The global burden of iodine deficiency among women of childbearing age is anticipated to decrease from 2020 to 2035, influenced by economic development, political safeguards, and heightened societal awareness. Nevertheless, significant disparities remain across various regions and age groups, particularly in South Asia and sub-Saharan Africa. Future research should aim to bridge these gaps by enhancing data accuracy from low- and middle-income countries while investigating the genetic and environmental factors that influence iodine metabolism. Comprehensive evaluations of public health interventions are essential for understanding and addressing the evolving burden of iodine deficiency, especially considering changing dietary habits and urbanization. A sustained focus on targeted interventions for women of childbearing age is crucial to mitigate the long-term health impacts on both mothers and their children.

Abbreviations

BAPC, Bayesian age-period-cohort; DALY, disability adjusted life year; GBD, Global Burden of Disease; SDI, Socio-Demographic Index; YLDs, years lived with disability.

Data Sharing Statement

The data used for these analyses are all publicly available at online GBD repository (http://ghdx.healthdata.org/gbd-results-tool).

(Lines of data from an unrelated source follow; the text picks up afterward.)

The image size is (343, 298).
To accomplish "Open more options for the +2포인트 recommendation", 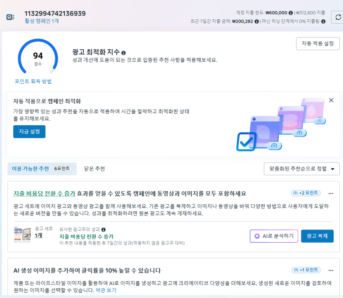I will 331,193.
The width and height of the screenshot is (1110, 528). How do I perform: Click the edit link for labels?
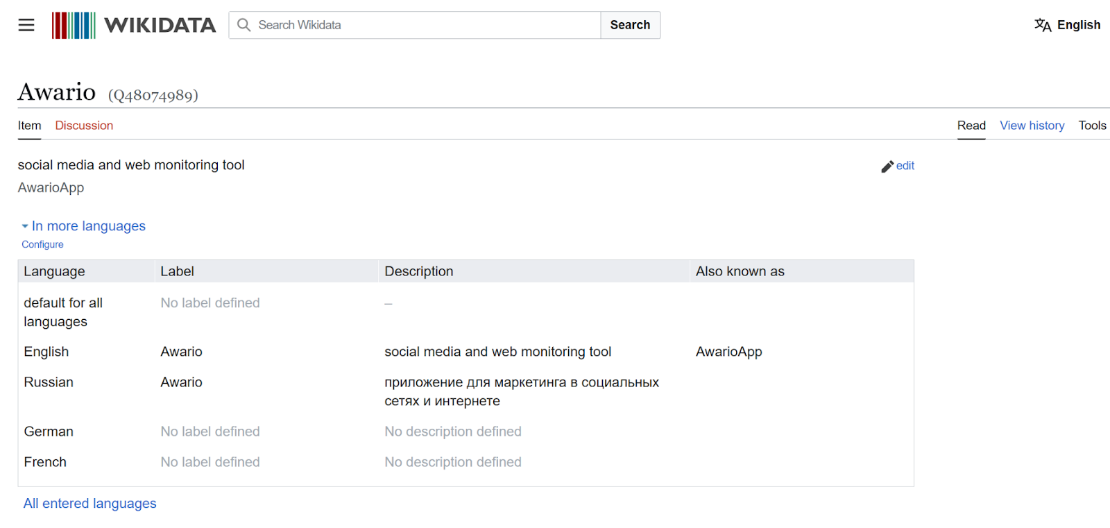905,166
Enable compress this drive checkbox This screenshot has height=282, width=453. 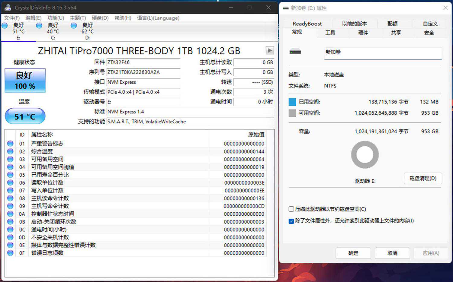[x=291, y=209]
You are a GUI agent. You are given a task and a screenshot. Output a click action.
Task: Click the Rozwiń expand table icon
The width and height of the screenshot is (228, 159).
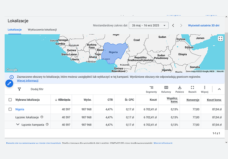tap(192, 89)
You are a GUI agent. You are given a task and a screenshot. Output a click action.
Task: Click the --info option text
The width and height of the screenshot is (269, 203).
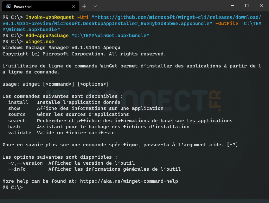[17, 169]
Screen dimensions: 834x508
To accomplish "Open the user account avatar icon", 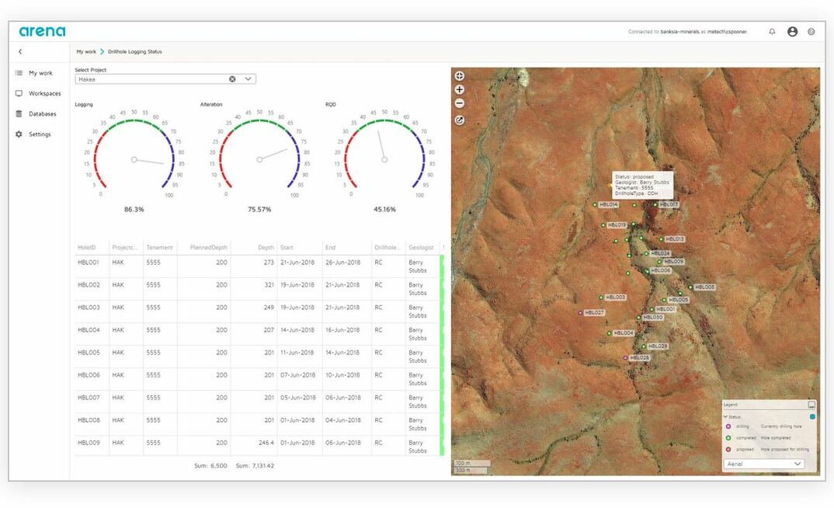I will coord(792,31).
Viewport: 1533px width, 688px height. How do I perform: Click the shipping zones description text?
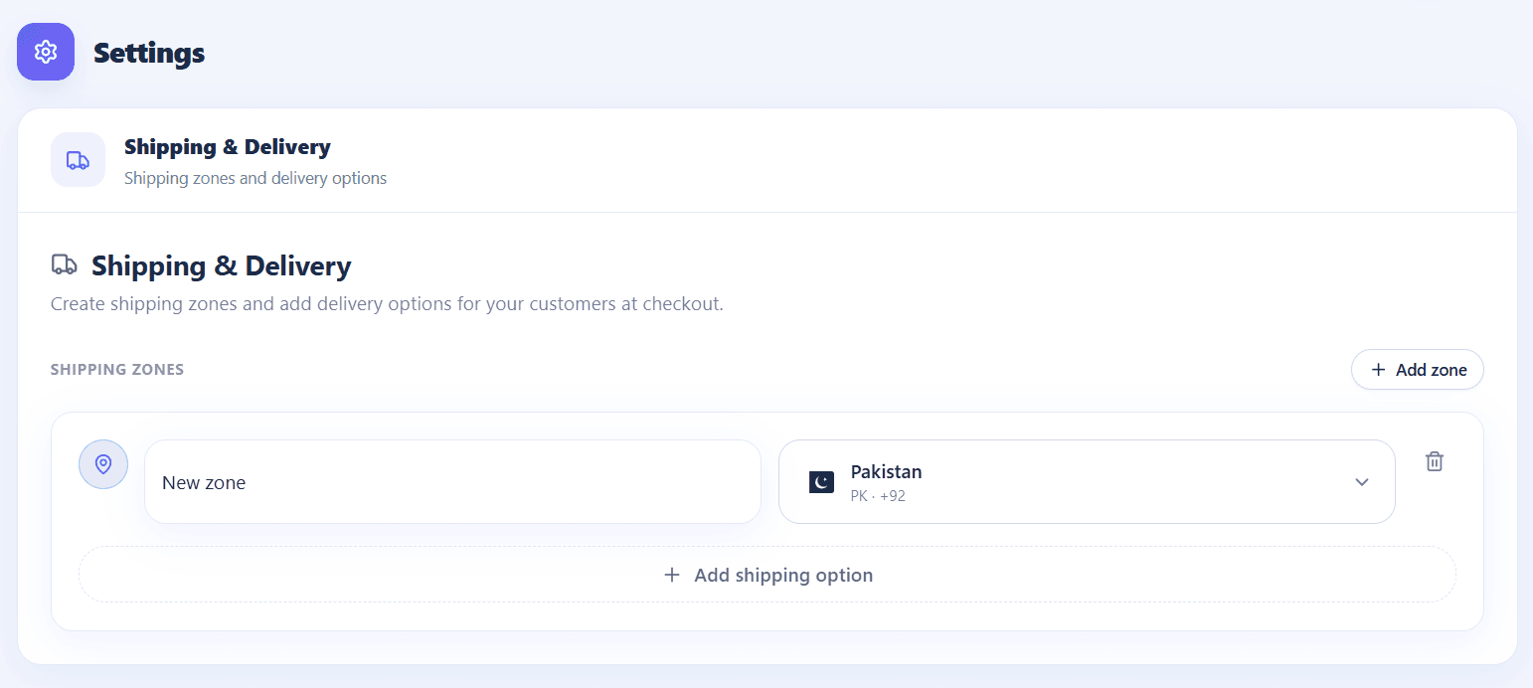(x=387, y=303)
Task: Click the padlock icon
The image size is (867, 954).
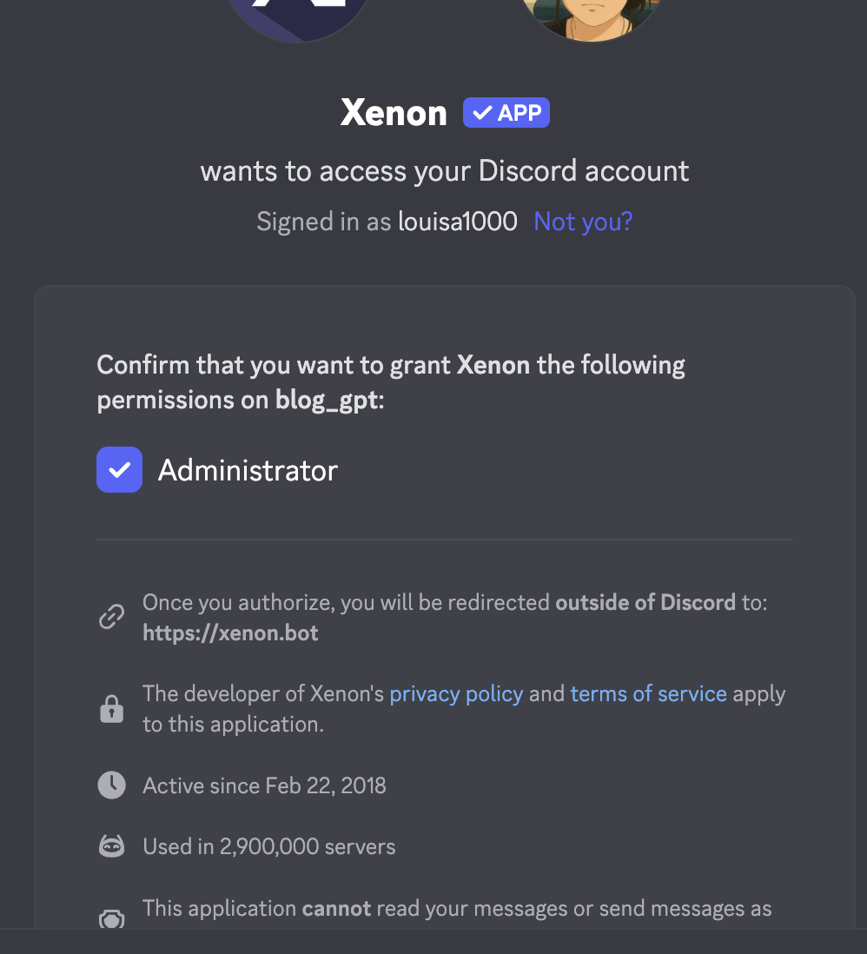Action: coord(111,709)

Ethics Approval and Consent to Participate

The requirement for ethical review was waived by the Ethics Committee of Xiangya Hospital, Central South University, because it used publicly available and deidentified data from GBD database.

Consent for Publication

All authors gave consent for the publication of this study.

Acknowledgments

We wish to acknowledge the work by the GBD 2019 collaborators.

Author Contributions

All authors made a significant contribution to the work reported, whether that is in the conception, study design, execution, acquisition of data, analysis and interpretation, or in all these areas; took part in drafting, revising or critically reviewing the article; gave final approval of the version to be published; have agreed on the journal to which the article has been submitted; and agree to be accountable for all aspects of the work.

Funding

This work was supported by the Affiliated Cancer Hospital of Xinjiang Medical University, Xinjiang, Key Laboratory of Oncology (XJKLO-2023U008), and the Graduate Research and Innovation Projects of Hunan Province (CX20230361).

Disclosure

The authors declare that the research was conducted in the absence of any commercial or financial relationships that could be construed as a potential conflict of interest.